→ **Records for this task**
+--

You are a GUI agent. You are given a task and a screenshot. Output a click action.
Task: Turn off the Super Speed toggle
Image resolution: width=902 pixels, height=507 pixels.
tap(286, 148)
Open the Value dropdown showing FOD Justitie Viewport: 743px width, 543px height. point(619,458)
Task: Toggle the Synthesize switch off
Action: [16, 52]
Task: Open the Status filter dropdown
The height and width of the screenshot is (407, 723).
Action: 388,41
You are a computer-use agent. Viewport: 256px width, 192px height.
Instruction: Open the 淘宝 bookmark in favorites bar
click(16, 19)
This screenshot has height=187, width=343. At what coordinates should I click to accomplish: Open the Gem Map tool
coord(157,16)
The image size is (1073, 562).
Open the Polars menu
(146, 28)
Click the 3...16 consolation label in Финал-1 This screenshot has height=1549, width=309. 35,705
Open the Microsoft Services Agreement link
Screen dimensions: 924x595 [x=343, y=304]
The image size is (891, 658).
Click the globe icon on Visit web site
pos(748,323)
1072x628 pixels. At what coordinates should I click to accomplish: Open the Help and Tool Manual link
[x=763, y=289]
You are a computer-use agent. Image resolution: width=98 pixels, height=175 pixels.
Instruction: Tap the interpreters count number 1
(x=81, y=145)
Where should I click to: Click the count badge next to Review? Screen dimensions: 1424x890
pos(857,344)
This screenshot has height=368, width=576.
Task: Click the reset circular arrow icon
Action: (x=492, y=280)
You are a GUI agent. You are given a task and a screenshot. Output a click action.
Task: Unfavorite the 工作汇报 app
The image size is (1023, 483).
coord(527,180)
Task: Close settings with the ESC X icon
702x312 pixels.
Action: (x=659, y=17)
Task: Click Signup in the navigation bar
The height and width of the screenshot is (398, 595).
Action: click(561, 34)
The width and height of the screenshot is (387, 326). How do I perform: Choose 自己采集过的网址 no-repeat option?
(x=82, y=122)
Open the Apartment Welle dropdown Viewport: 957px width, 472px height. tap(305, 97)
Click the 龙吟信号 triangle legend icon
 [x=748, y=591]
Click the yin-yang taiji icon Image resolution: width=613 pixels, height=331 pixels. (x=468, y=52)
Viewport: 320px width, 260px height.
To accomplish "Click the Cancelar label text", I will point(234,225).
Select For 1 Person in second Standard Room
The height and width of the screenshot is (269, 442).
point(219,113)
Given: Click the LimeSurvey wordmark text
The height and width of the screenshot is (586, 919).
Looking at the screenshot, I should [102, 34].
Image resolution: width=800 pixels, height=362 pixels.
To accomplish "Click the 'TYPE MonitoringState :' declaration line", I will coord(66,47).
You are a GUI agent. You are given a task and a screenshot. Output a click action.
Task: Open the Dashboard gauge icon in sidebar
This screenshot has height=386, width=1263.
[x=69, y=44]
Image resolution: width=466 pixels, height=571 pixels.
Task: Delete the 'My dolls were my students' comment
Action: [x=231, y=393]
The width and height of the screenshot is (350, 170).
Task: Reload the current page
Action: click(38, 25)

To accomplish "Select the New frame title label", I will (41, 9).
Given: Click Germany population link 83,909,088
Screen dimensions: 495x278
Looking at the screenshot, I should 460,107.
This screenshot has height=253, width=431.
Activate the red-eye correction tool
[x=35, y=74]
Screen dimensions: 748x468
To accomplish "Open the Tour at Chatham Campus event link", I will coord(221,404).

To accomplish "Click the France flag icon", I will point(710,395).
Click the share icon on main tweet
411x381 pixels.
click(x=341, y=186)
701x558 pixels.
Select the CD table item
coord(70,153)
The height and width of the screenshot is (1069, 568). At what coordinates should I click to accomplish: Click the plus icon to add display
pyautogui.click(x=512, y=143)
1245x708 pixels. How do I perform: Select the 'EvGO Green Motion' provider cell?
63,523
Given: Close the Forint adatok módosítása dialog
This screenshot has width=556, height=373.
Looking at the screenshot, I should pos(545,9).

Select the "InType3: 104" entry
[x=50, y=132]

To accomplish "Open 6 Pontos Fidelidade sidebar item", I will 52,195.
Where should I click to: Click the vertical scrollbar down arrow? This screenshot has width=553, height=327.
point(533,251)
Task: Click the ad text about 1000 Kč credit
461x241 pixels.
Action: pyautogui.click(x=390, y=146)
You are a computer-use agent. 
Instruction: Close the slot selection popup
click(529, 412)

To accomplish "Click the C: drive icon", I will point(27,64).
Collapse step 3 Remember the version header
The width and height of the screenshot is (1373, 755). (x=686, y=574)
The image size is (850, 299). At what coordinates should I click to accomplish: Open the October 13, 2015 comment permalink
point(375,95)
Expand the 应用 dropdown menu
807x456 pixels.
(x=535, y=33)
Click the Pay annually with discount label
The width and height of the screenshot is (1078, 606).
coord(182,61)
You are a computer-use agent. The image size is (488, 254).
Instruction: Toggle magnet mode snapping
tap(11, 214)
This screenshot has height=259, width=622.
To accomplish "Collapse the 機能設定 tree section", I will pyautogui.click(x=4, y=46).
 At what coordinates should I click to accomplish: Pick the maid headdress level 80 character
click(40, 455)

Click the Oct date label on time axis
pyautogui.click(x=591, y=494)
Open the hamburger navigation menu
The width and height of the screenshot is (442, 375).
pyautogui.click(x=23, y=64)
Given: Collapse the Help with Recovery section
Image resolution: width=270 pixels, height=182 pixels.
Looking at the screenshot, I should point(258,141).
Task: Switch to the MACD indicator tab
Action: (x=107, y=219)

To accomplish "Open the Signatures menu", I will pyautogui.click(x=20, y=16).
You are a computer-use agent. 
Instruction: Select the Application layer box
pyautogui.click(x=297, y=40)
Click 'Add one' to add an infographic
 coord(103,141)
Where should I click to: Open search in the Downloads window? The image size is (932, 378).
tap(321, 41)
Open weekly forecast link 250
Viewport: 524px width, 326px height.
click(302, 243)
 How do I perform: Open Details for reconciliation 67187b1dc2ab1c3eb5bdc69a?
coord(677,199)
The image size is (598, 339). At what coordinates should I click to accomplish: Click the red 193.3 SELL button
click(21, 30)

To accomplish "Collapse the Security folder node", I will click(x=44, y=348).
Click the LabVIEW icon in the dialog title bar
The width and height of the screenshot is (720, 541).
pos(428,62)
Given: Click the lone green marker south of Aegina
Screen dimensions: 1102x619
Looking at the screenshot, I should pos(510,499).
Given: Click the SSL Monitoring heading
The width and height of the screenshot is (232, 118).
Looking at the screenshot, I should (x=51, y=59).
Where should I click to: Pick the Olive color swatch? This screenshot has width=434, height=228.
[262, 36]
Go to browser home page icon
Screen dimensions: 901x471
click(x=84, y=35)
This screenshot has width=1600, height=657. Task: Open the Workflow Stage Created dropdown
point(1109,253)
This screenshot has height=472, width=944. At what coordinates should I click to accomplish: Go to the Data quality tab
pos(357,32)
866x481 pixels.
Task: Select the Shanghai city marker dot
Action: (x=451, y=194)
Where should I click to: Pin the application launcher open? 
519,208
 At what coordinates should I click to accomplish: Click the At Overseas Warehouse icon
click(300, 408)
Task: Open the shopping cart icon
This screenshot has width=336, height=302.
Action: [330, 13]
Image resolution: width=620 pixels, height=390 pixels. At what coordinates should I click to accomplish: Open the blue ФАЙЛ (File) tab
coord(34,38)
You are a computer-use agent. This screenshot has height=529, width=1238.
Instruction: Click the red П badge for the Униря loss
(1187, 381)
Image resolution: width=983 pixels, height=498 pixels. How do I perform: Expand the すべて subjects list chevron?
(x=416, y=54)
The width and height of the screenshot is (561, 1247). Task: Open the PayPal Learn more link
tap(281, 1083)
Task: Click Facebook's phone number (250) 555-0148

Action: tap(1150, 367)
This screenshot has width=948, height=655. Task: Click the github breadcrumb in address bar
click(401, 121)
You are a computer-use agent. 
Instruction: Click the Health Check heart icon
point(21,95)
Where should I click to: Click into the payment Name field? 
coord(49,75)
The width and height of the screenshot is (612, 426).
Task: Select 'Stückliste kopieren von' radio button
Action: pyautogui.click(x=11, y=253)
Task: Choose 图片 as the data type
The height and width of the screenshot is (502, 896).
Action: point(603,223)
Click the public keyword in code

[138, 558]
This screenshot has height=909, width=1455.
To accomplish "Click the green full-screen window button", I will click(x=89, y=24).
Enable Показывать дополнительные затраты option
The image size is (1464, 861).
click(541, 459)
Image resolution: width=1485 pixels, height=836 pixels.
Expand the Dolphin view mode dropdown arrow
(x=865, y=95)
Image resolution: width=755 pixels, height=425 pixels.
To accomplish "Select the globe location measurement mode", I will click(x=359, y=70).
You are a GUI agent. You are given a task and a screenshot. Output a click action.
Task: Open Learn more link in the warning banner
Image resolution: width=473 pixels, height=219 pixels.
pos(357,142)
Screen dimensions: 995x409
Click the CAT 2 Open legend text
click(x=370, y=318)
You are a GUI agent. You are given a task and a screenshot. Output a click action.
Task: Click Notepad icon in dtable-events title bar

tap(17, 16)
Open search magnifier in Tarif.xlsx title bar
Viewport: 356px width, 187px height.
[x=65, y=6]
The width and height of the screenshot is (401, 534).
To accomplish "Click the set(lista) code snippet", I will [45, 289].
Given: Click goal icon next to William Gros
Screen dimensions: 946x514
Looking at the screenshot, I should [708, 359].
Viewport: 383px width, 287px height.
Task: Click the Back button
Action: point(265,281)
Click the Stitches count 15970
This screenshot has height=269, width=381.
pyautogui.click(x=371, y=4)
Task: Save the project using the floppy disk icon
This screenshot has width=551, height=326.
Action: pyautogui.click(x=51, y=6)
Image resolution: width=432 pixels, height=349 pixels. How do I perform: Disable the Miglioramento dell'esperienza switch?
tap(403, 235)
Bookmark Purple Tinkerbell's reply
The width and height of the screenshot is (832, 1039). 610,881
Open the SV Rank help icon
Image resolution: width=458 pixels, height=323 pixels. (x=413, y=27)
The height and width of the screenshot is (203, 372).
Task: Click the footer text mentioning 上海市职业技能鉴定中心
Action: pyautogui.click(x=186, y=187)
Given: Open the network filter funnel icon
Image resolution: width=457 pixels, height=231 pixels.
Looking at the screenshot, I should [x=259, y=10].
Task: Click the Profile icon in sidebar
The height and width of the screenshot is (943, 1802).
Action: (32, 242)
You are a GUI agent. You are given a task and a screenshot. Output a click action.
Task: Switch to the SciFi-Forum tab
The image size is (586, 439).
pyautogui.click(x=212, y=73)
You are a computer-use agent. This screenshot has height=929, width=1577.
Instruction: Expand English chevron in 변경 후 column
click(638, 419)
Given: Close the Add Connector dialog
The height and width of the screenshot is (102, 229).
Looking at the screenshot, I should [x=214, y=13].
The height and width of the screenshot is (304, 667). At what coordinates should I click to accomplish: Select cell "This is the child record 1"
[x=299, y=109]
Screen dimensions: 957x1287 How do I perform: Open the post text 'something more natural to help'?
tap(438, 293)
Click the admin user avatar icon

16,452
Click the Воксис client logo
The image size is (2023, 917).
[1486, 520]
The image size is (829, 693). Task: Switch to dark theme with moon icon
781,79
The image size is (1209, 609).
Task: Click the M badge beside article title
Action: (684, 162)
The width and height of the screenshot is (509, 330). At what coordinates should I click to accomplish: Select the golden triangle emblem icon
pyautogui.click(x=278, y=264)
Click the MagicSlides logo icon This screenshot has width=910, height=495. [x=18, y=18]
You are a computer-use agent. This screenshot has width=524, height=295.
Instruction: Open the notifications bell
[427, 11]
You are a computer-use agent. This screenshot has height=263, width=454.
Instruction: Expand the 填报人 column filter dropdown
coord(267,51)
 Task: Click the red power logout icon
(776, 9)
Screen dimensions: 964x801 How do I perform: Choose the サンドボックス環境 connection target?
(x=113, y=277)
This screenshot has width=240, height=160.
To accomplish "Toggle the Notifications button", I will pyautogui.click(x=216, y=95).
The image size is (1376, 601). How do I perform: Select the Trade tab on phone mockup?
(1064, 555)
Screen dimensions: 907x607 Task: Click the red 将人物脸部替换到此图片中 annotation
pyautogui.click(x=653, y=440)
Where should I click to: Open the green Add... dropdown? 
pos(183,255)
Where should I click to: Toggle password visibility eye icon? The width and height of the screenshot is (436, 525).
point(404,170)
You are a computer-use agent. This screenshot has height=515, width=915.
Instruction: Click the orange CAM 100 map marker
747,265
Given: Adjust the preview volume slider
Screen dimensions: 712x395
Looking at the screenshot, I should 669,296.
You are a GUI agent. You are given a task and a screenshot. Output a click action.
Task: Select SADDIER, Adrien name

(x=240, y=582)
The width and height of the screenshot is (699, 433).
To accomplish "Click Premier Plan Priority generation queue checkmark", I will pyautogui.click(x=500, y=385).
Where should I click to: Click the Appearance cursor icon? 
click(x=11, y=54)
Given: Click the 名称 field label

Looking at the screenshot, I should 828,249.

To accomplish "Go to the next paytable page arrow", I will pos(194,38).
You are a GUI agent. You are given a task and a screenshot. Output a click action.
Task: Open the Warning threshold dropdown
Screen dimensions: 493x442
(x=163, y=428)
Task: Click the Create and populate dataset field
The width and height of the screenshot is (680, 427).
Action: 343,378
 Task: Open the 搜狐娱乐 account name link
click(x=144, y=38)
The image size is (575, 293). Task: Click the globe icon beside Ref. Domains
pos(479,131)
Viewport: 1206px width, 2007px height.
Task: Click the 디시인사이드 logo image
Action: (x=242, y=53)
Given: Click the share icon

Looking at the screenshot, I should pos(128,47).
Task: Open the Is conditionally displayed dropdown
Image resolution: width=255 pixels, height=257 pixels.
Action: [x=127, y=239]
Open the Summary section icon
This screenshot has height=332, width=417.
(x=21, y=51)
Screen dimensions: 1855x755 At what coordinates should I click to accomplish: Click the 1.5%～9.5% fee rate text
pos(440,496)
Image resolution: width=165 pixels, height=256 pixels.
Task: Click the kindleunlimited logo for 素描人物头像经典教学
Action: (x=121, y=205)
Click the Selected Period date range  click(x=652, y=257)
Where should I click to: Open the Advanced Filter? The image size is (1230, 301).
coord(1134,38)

+--

→ **Activity**
Using the records above, please repeat the line with "Task: Open the Warning threshold dropdown" and every line after it exactly, and give no other text.

→ **Solution to the exercise**
Task: Open the Warning threshold dropdown
Screen dimensions: 493x442
(x=163, y=428)
Task: Click the Create and populate dataset field
The width and height of the screenshot is (680, 427).
Action: 343,378
 Task: Open the 搜狐娱乐 account name link
click(x=144, y=38)
The image size is (575, 293). Task: Click the globe icon beside Ref. Domains
pos(479,131)
Viewport: 1206px width, 2007px height.
Task: Click the 디시인사이드 logo image
Action: (x=242, y=53)
Given: Click the share icon

Looking at the screenshot, I should pos(128,47).
Task: Open the Is conditionally displayed dropdown
Image resolution: width=255 pixels, height=257 pixels.
Action: [x=127, y=239]
Open the Summary section icon
This screenshot has height=332, width=417.
(x=21, y=51)
Screen dimensions: 1855x755 At what coordinates should I click to accomplish: Click the 1.5%～9.5% fee rate text
pos(440,496)
Image resolution: width=165 pixels, height=256 pixels.
Task: Click the kindleunlimited logo for 素描人物头像经典教学
Action: (x=121, y=205)
Click the Selected Period date range  click(x=652, y=257)
Where should I click to: Open the Advanced Filter? The image size is (1230, 301).
coord(1134,38)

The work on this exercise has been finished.